31 minute read

This post analyzes urban mobility patterns to identify critical mobility hubs, network resilience, and neighborhood structures within cities by applying centrality algorithms and community detection on graph networks.

Urban Mobility Networks: Uncovering Commuter Patterns in Cities

Cities are defined by movement. Every morning, millions of people leave home to reach work. Every evening, they return. This migration shapes everything: traffic congestion, air quality, real estate values, employment opportunities, and social equity.

Yet despite its importance, we rarely see commuting patterns clearly. We experience them—sitting in traffic, missing a meeting, choosing where to live—but we don’t see them as a system. Where exactly do commuters come from? Which corridors carry the heaviest flows? Which neighborhoods are most dependent on distant employment centers? Which areas could benefit most from local job creation?

These questions matter for city planning, transportation policy, and equity.
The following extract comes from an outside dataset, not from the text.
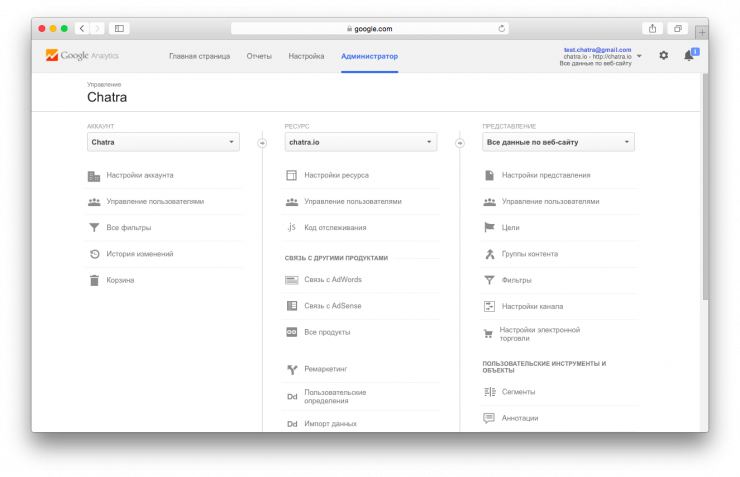Screen dimensions: 740x477
Task: Expand the Представление dropdown selector
Action: coord(558,143)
But answering them requires data: fine-grained observations of where people are and where they’re going, aggregated at a scale that reveals patterns without violating privacy.

That’s where the LYMOB dataset comes in.

The LYMOB Dataset: Aggregated Mobility Traces

The LYMOB (LYsimob Mobility) dataset captures movement patterns derived from mobile device location traces and cellular network data. Instead of tracking individuals, it aggregates patterns at a population level, creating a mathematical portrait of how cities function.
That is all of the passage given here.